A man who has waterboarded hundreds of soldiers to prepare them for potential torture at the hands of regimes outside the Geneva Conventions sees what's at stake in the debate over restoring the rule of law in America:

This is about more than one tactic, waterboarding, that has gotten the lion's share of attention. As a general rule, interrogations without clearly defined legal limits are brutal.  Particularly when they have an imperative to get information out of a captive immediately.  Wearing prisoners out to the point of mental breakdown; forcing confessions through sleep deprivation; inflicting pain by standing for days on end (not minutes like in SERE); beating them against flexing walls until concussion; applying humiliation slaps (two at a time), and repeating these methods over and over.

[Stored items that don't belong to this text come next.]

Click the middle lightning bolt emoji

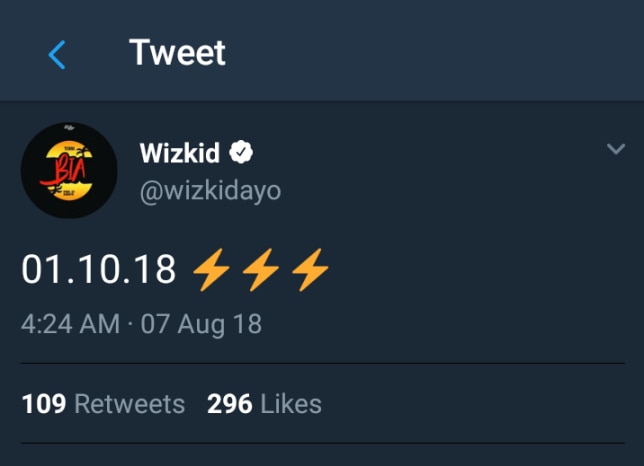pyautogui.click(x=261, y=269)
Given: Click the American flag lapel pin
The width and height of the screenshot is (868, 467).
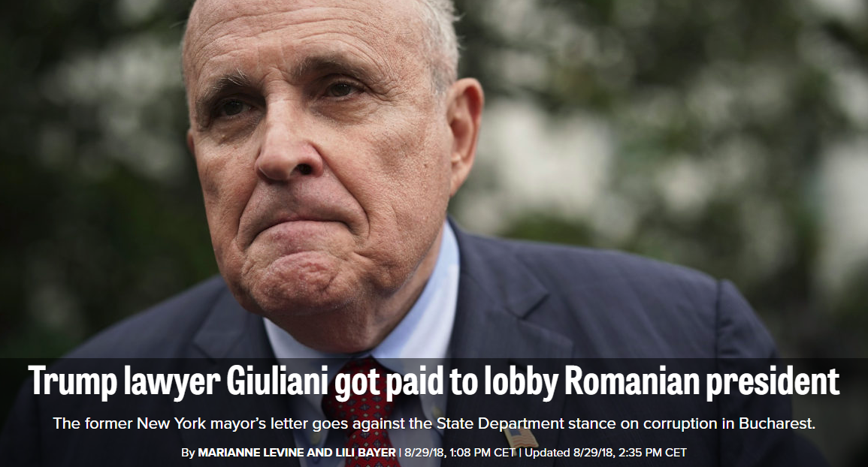Looking at the screenshot, I should (521, 437).
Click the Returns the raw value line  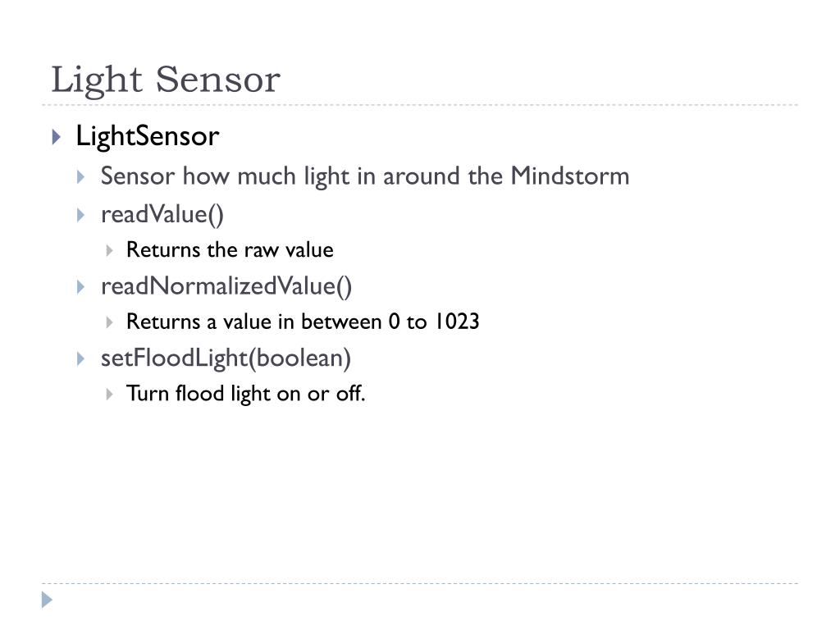pos(230,250)
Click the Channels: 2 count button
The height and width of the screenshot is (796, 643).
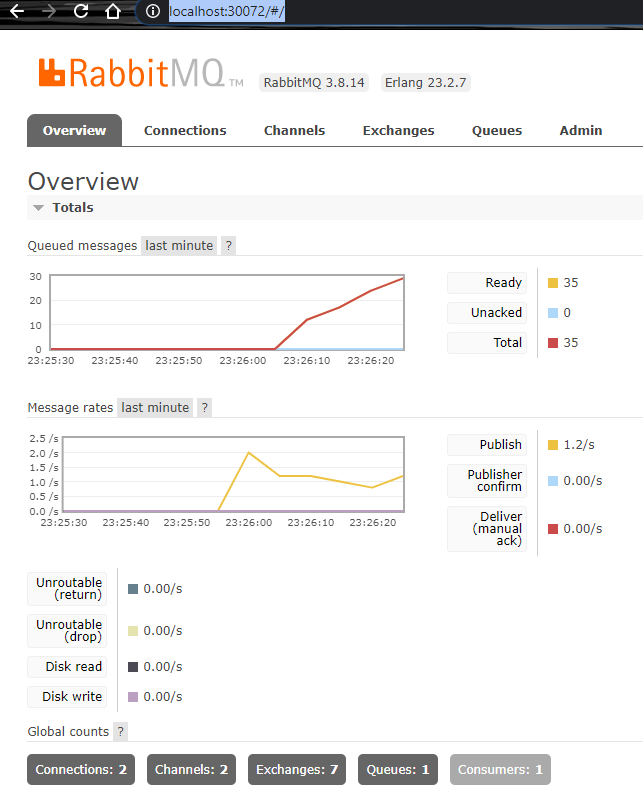point(192,770)
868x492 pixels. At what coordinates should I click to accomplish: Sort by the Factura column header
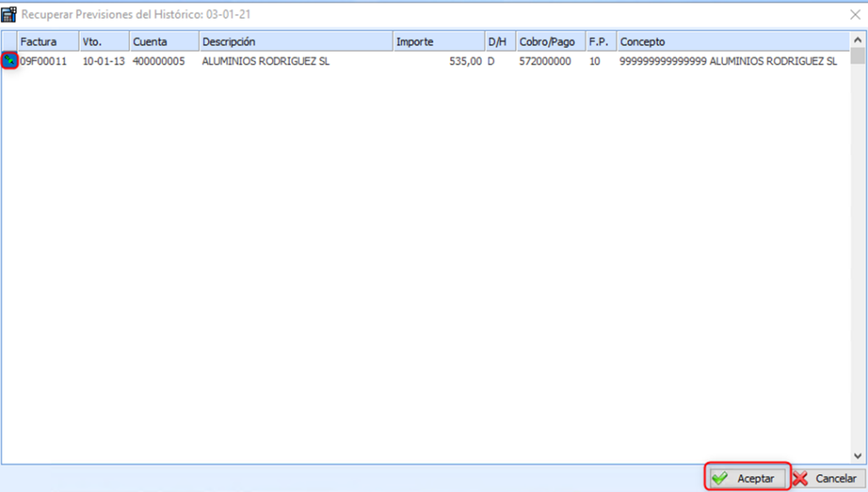pos(47,42)
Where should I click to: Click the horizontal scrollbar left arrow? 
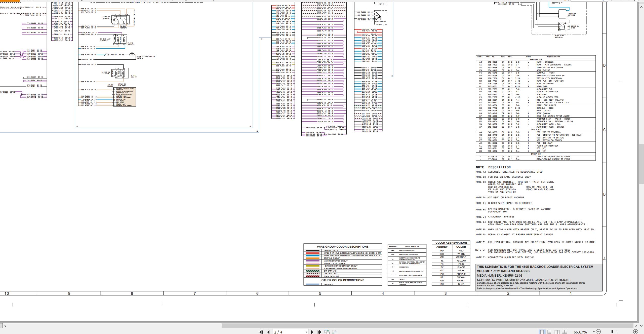click(x=5, y=326)
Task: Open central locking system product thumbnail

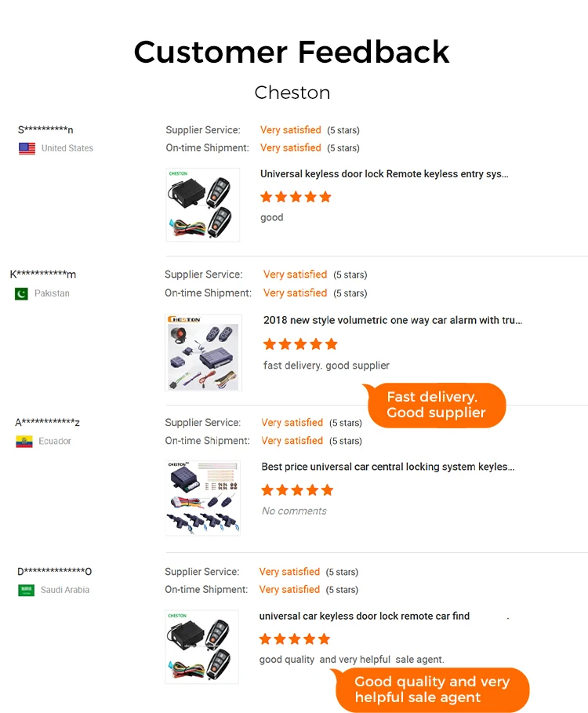Action: (x=203, y=498)
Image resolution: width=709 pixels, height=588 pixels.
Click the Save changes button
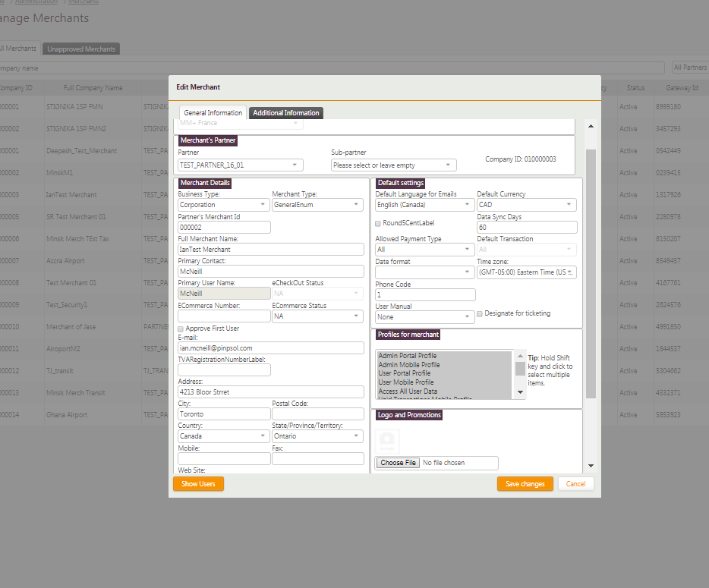(525, 484)
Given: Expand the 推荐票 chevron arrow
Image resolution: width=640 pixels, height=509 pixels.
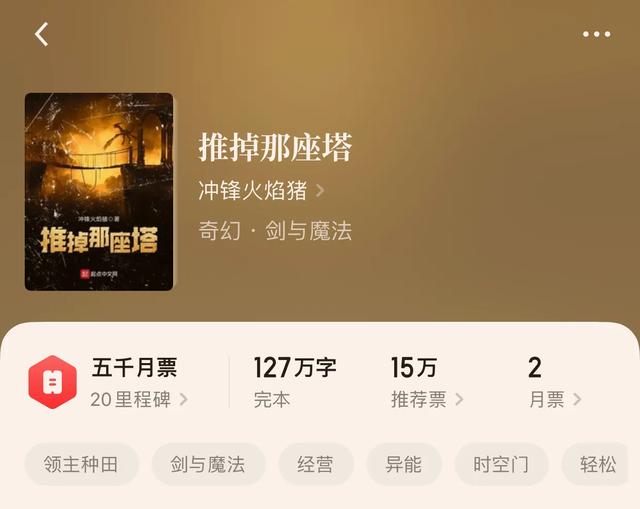Looking at the screenshot, I should [x=459, y=399].
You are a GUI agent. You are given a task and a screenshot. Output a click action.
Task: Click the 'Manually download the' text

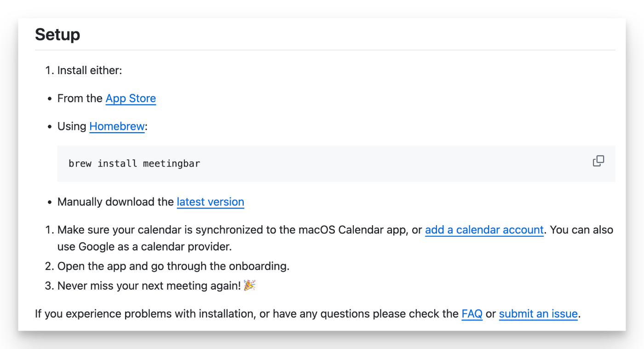pyautogui.click(x=115, y=202)
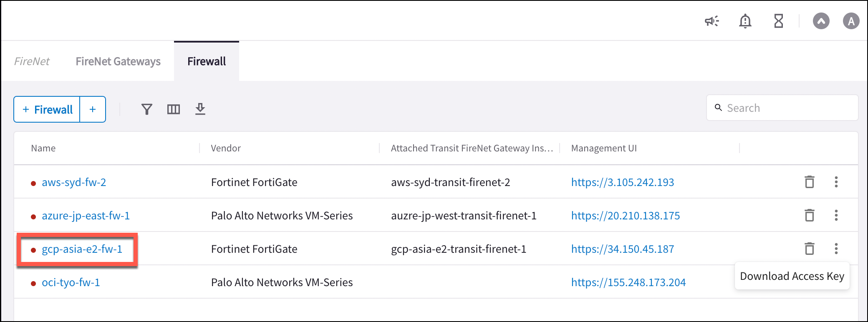This screenshot has height=322, width=868.
Task: Open the three-dot menu for aws-syd-fw-2
Action: (836, 182)
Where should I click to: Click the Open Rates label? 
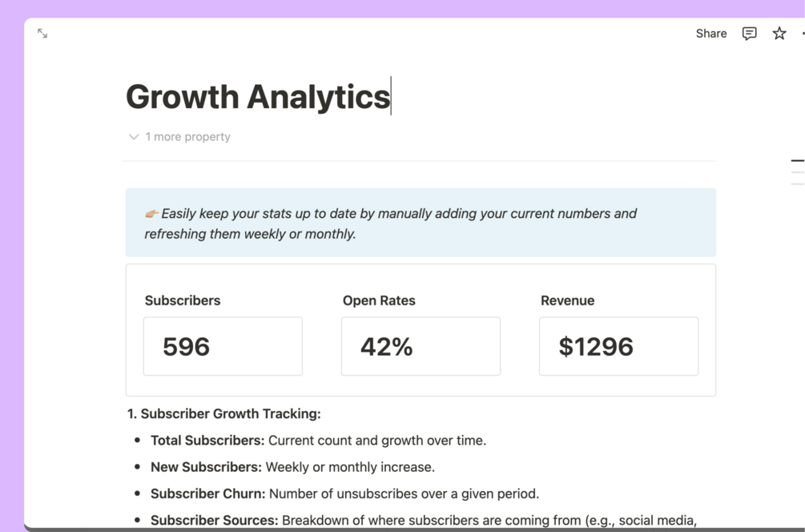coord(379,301)
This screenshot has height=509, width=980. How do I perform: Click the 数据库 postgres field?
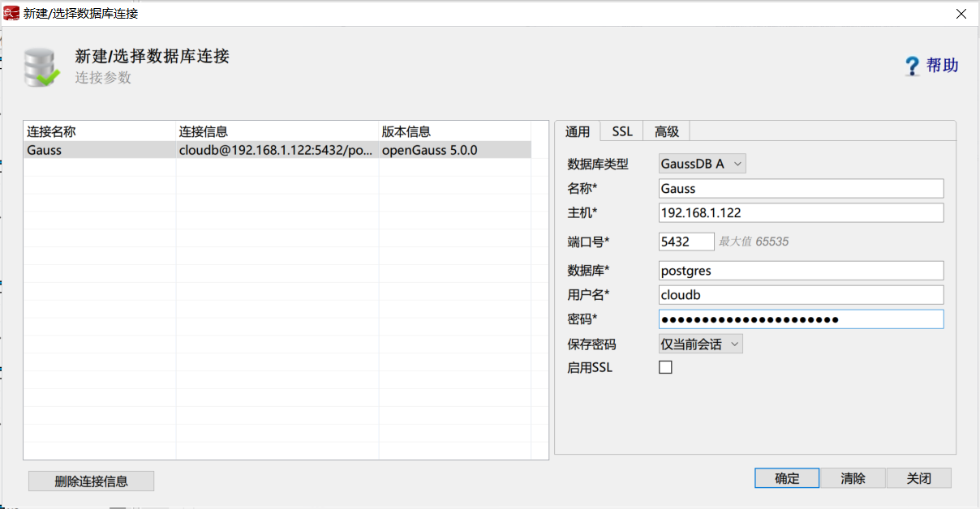801,271
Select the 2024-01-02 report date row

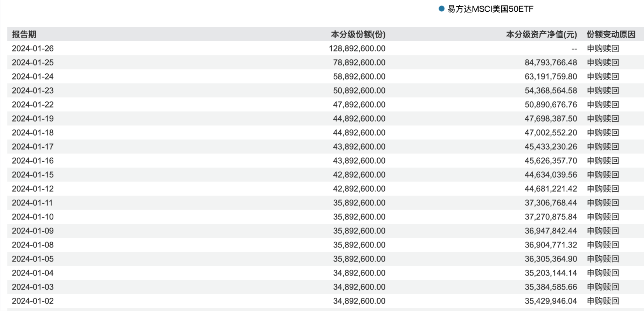33,301
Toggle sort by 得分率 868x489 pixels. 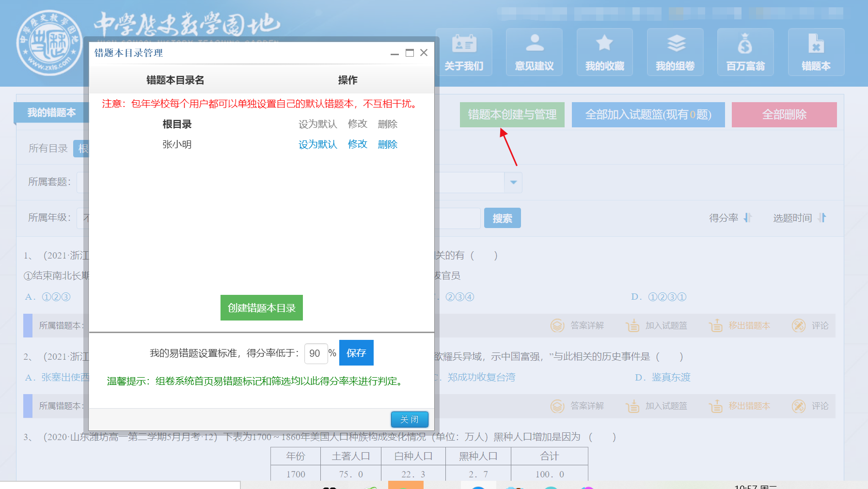(x=730, y=218)
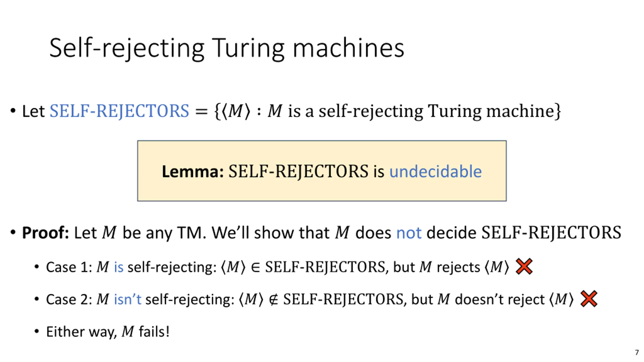The image size is (644, 362).
Task: Click the red X after Case 1
Action: coord(524,266)
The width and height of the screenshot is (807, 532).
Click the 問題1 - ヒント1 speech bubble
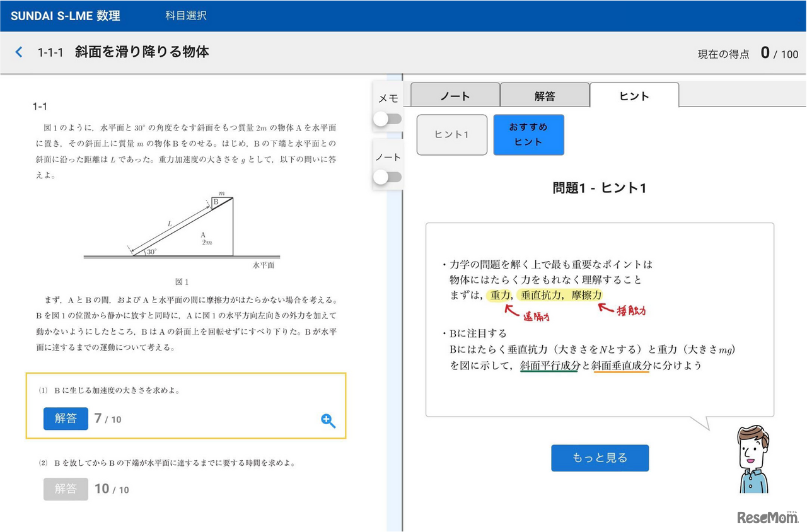pyautogui.click(x=599, y=318)
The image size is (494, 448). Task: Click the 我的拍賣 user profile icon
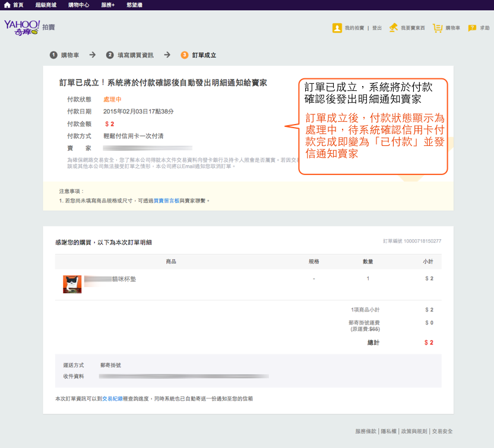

If it were aimed at a U.S. Pilot, soldier or diplomat, I have no doubt all those defending the Bush Administration now would label these tactics torture. At SERE, I learned and taught that breaking the prisoner for compliance and instilling "learned helplessness" was our enemies' terminal learning objective. Worst of all was that an agency advising the Justice Department, the Joint Personnel Recovery Agency, knew that these coercive techniques would not work if captives devoutly trusted in their God and kept faith with each other. Yet those two characteristics are pre-qualifications for being allowed into al-Qaeda.